ИСХОДНЫЕ ДАННЫЕ »
****************************************

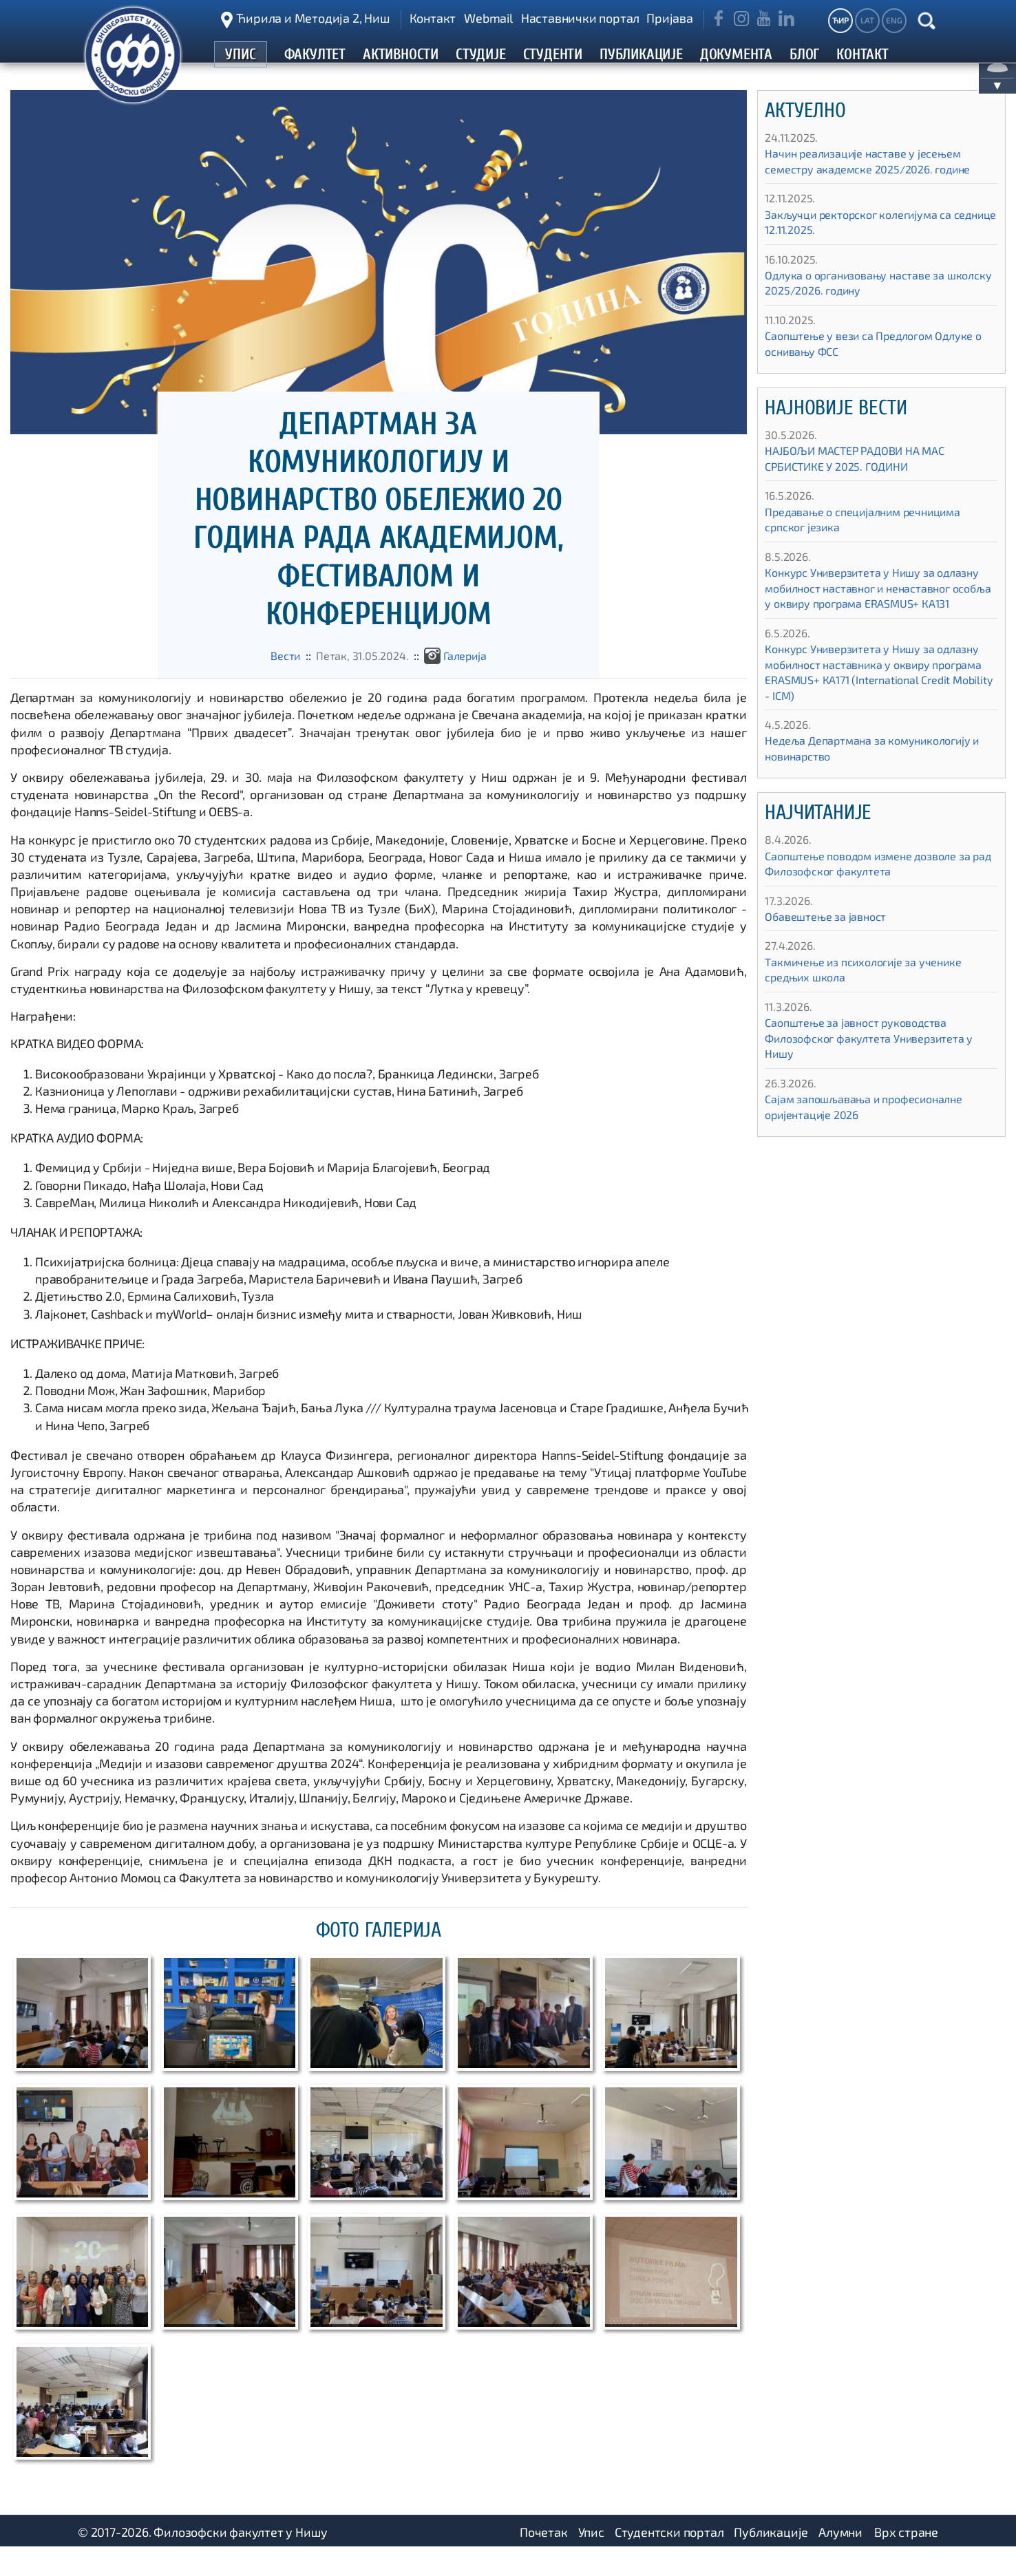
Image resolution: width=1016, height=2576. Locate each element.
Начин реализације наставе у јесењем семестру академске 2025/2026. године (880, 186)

****************************************

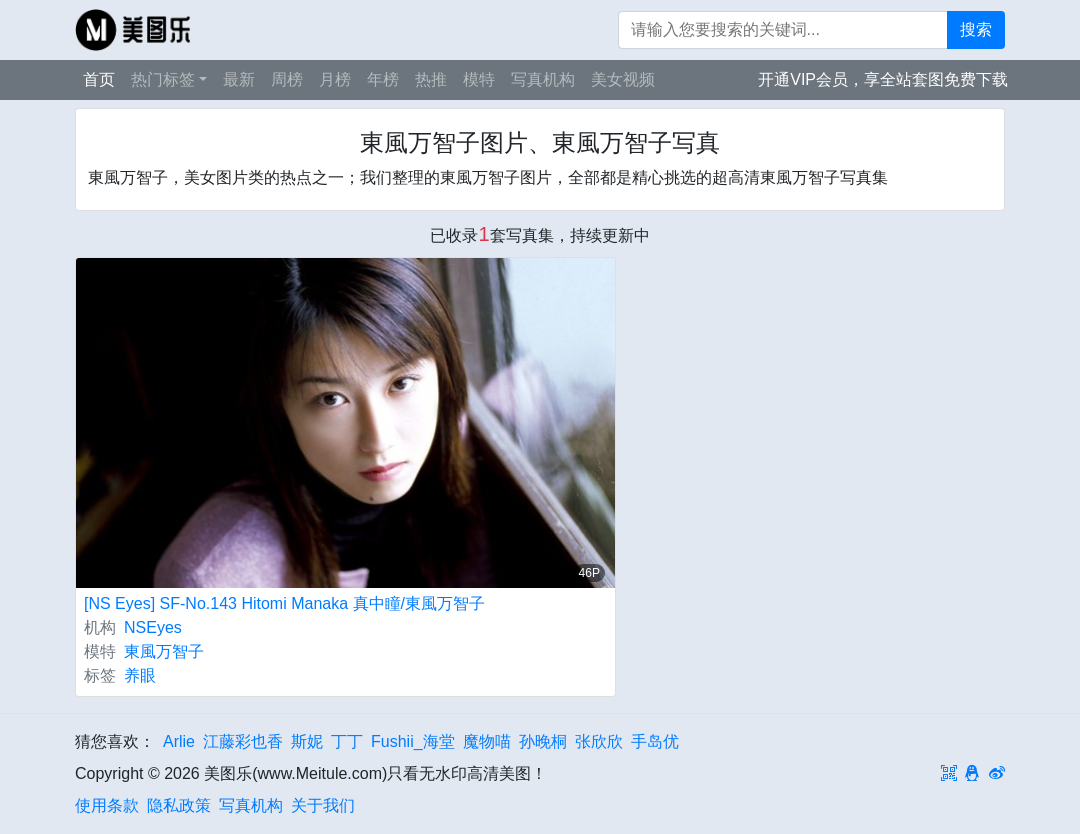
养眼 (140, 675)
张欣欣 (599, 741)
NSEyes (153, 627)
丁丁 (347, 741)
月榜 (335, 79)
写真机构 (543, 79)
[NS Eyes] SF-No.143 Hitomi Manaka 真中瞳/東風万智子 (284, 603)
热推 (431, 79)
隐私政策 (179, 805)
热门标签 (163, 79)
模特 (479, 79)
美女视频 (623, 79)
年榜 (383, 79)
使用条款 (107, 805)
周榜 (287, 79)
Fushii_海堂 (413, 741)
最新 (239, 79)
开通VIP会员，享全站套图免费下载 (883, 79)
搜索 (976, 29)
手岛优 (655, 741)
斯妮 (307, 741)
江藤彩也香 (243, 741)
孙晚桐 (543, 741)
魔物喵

****************************************

Подсчитайте строки перечня выше, в которых встречается слово «Image», с учетом регистра. В ответе укажите только число.

1